ブラジル以降よく言われる「自分たちのサッカー」って、華麗なパス回しで勝ちたい、要は「カッコよく勝ちたい」ということなのだと理解している。だが、アイスランドやメキシコの堅守速攻は、控えめに言って無茶苦茶カッコ良かった。今夜、果たしてどうなるか。
— nzs (@habakari) June 18, 2018
ロシアW杯、コロンビア戦の前に上のようなツイートをした。彼我の戦力差を見るに、メキシコがドイツを翻弄したような堅守速攻スタイルでないと太刀打ちできないのではないか、いい気になって前掛かりに行ったら虐殺されるのではないかと心配していたのだ。
蓋を開けてみたら、ご存知のとおりの結果である。
とはいえ初戦は開始直後のラッキーな展開もあり、必然的にポゼッションが高まった。ただし攻めあぐねている印象も強く、真価が問われるのは2戦目となろう。
相手は競合ポーランドをチンチンにしたセネガルである。
初戦で勝ち点3をもらったのだから無理せずドローで御の字、今度こそ入り方を間違えたらズタズタにされる……そんな危惧を抱いていた。
だが蓋を開けてみたら、ご存知のとおりの結果である。
先制されたのに追いつき、勝ち越されてもまた追いつき。
しかも相手の先制点は明らかなミスによる献上、さらには勝ち越されはしたものの終始攻め込み、何度も相手ゴールを脅かした上でのドローである。
明らかな格上相手にこの試合内容。これが本当に日本代表なのかと困惑するほどの、かなり控えめに言って過去数十年で最も見ていて楽しい代表の試合だった。
印象に残ったのは、状況に応じて攻め方やポジションを変える柔軟性だ。大迫のワントップ頼みではなく、攻撃パターンが多彩であった。もちろん実際に2失点しているわけだから危ないケースも多々あったわけだが、ゲームを支配しているという意味でも、間違いなく日本のサッカーは面白かった。
海外での評価も上々のようで、日韓W杯のときのアイルランドのような立場なのかもしれない。
ケイスケホンダも、こう語っている。
「特にセネガル戦は2014年に僕らが目指した、よく僕が言っていた“自分たちのサッカー”を表現できた戦い方だったと思う。(中略)2014年のときにやりたかったことをたまたま西野さんがやっているなという印象がある」
「ジャンケンみたいなもので、(相手に)チョキを出されると分かっていて、なんでパーにこだわる必要があるのかというだけの話」。自分たちのことだけを考え、とにかくパーだけにこだわっていたのが4年前なら、今は相手を研究し、相手の“出し手”を読んだうえでチョキもグーも出せるのが今の日本代表というのが本田の意見だ。

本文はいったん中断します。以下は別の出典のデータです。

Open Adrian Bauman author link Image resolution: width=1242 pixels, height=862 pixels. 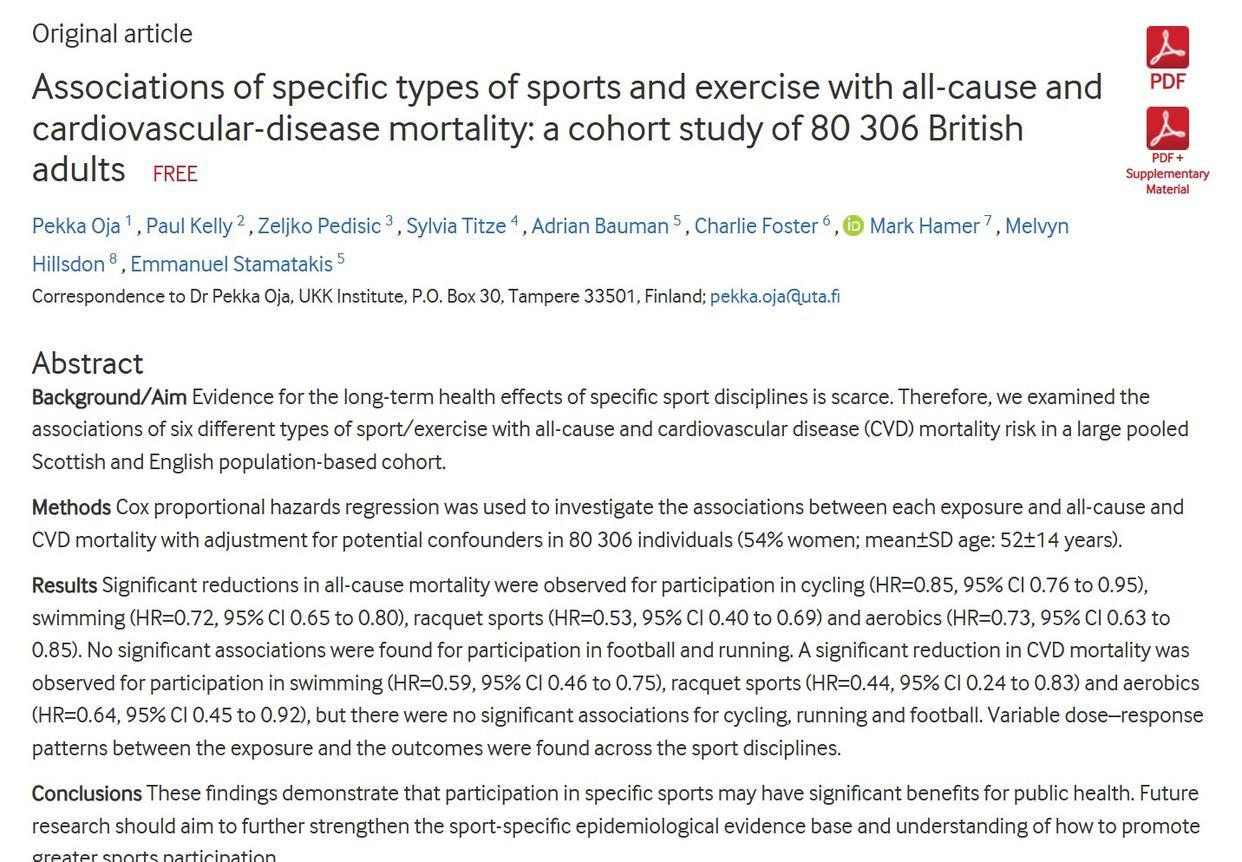[600, 227]
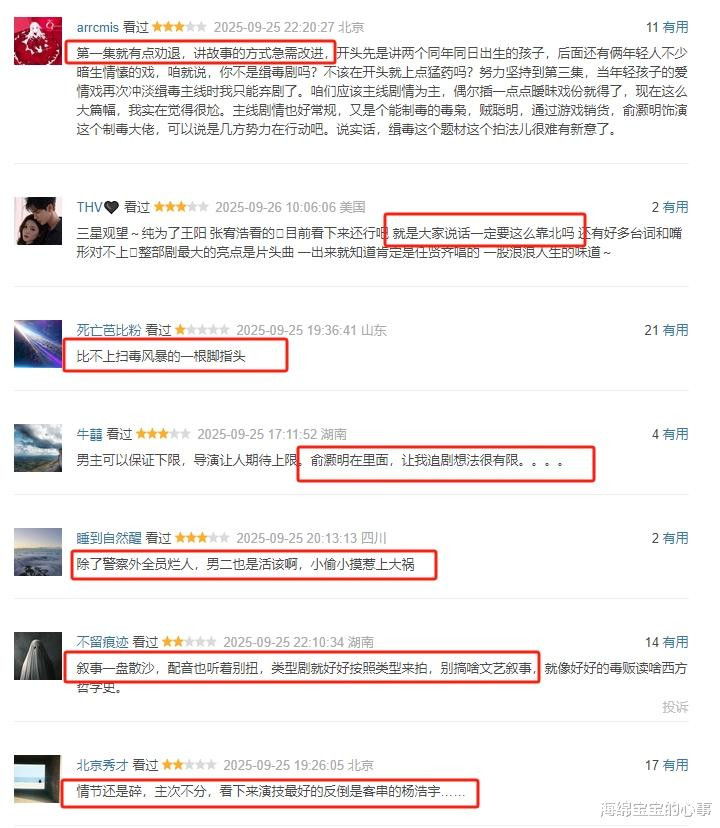Open 死亡芭比粉 avatar image

click(38, 344)
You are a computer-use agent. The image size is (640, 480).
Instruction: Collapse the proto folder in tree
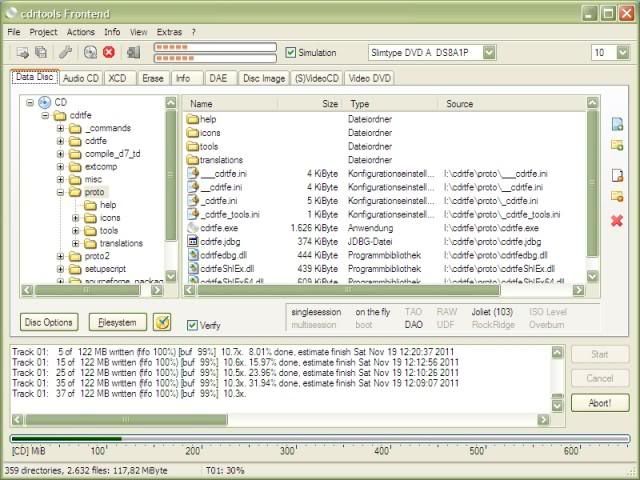(x=60, y=192)
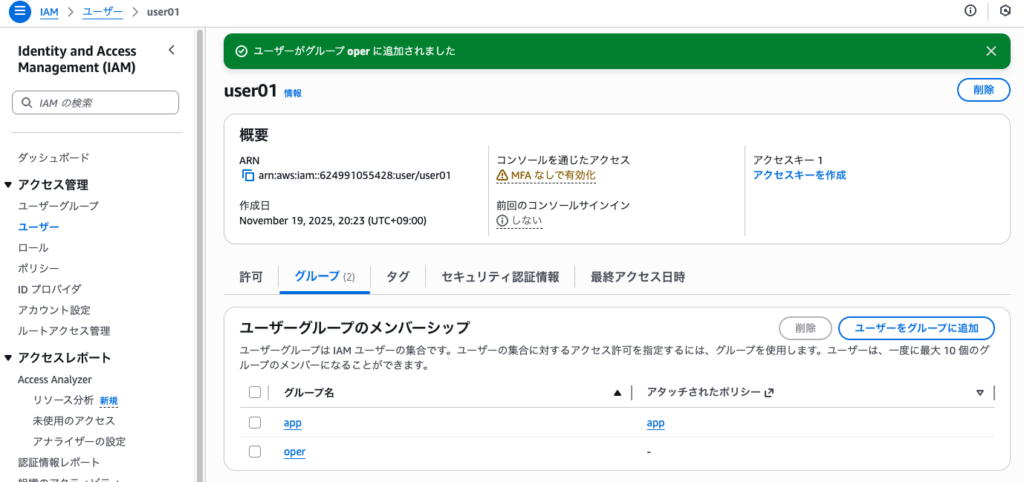Toggle the select-all groups checkbox in header
The image size is (1024, 482).
255,393
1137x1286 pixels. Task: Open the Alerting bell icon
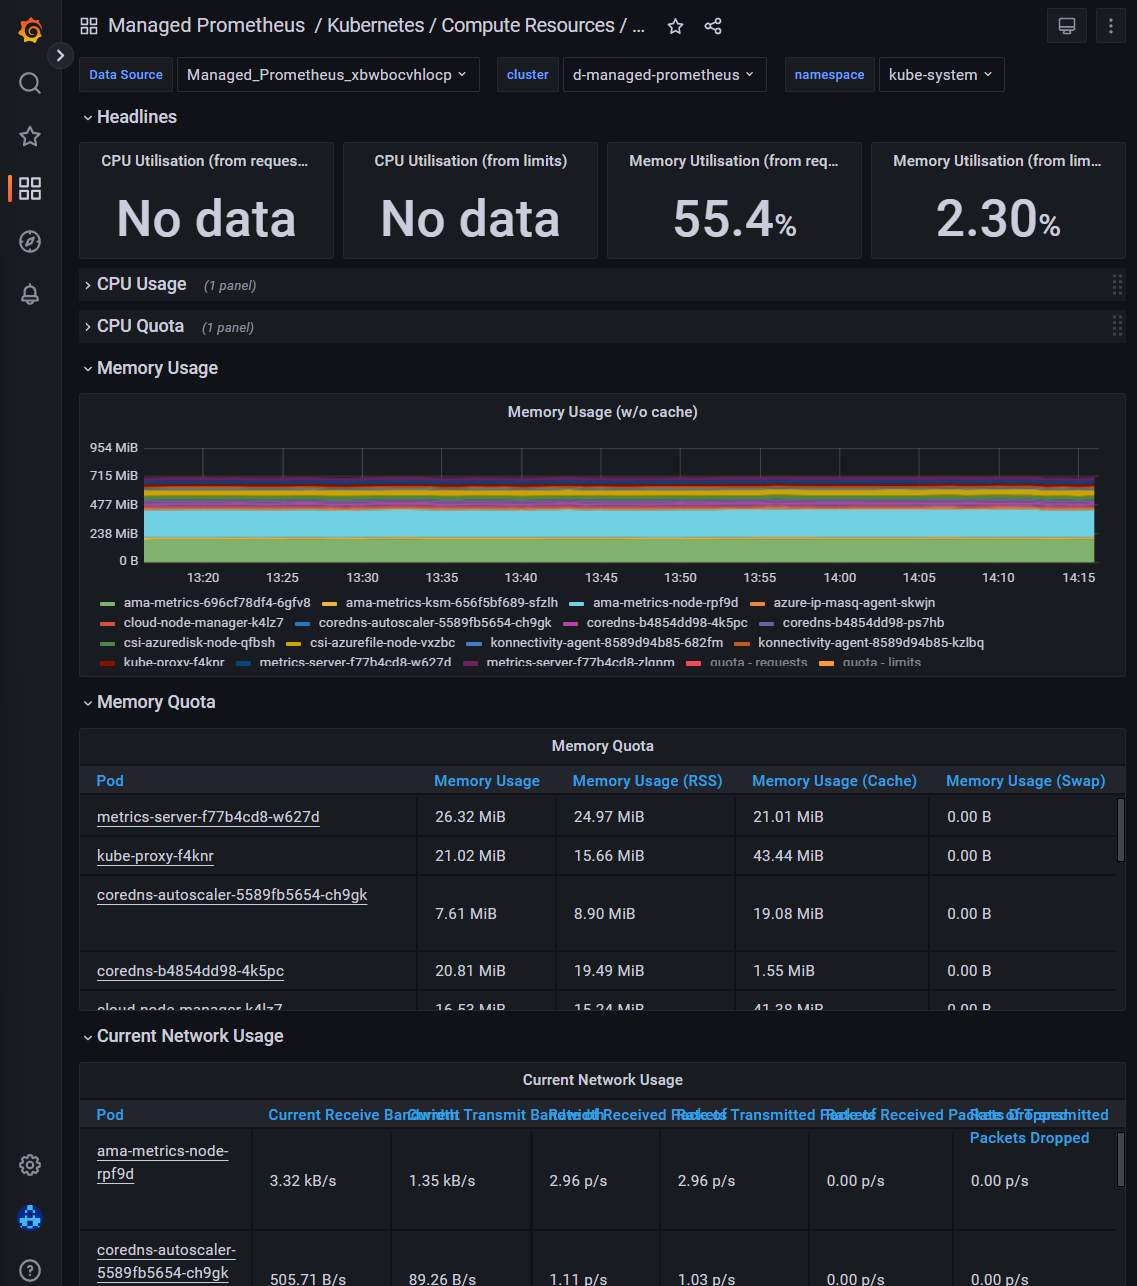point(30,295)
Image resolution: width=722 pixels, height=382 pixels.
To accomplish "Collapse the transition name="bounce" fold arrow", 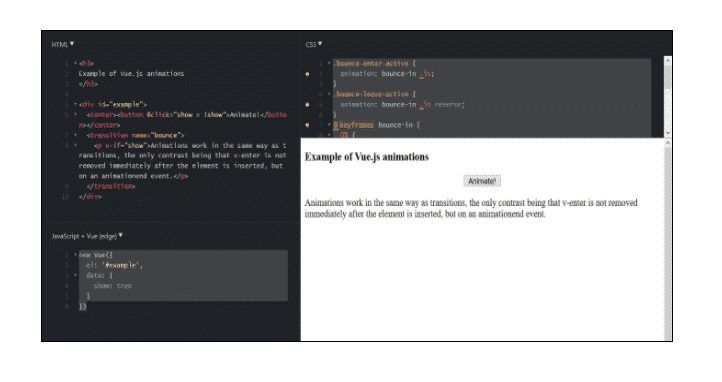I will (x=76, y=135).
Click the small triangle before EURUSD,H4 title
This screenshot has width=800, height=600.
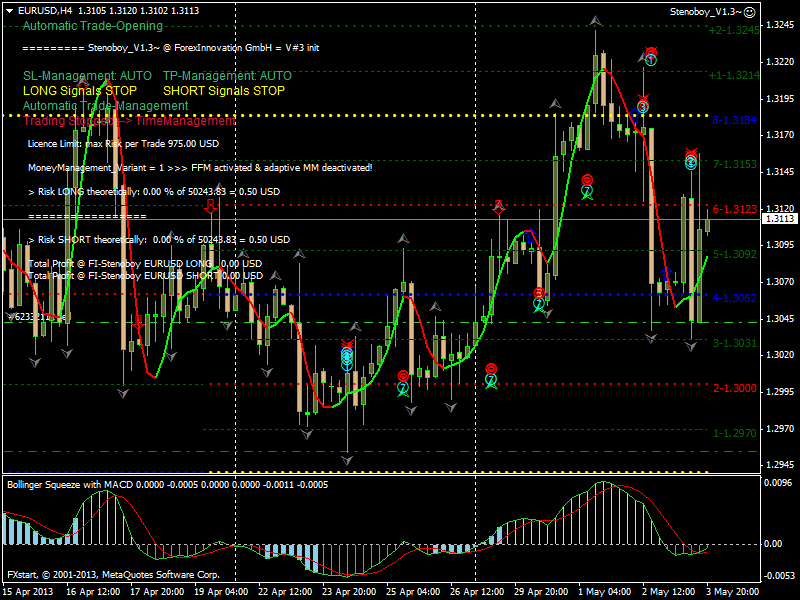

https://web.gekisaka.jp/news/detail/?248227-248227-fl
フィジカルやスピードでは敵わない相手に対してここまでやれるようになったかと、4年前のコートジボワール戦を思い出しながら感慨に浸った夜であった。
だが、私はまだ疑っている。
第3戦の相手、ポーランドは極めてヨーロッパなスタイルのサッカーをする。絶対的なエースもいる。
予選敗退が決まっているという意味においてはモチベーションに影響はあろうが、むしろ勝ちたいという意識は強いかもしれない。
ポーランド相手に互角以上に渡り合い、勝ち点を奪えるのであれば、願わくば勝利を手にすることができるのであれば、目指していたものを体現できたという意味で私も「自分たちのサッカー」とやらを素直に認めよう。ていうかもう、手のひらが720°くらい回転しておりますが。
報道によると、長谷部や大迫は先発しないかもしれない。いっそ、右もムトゥにしてもいいかもしれない。ていうか、明白なターンオーバーで予選突破できるくらいのしたたかさがほしい。
さすればイングランドやベルギーが相手でも勝負になる。ベスト8が見えてくる。
そんな期待をしてしまうほど、いまの代表からはかつてない「強さ」を感じるのである。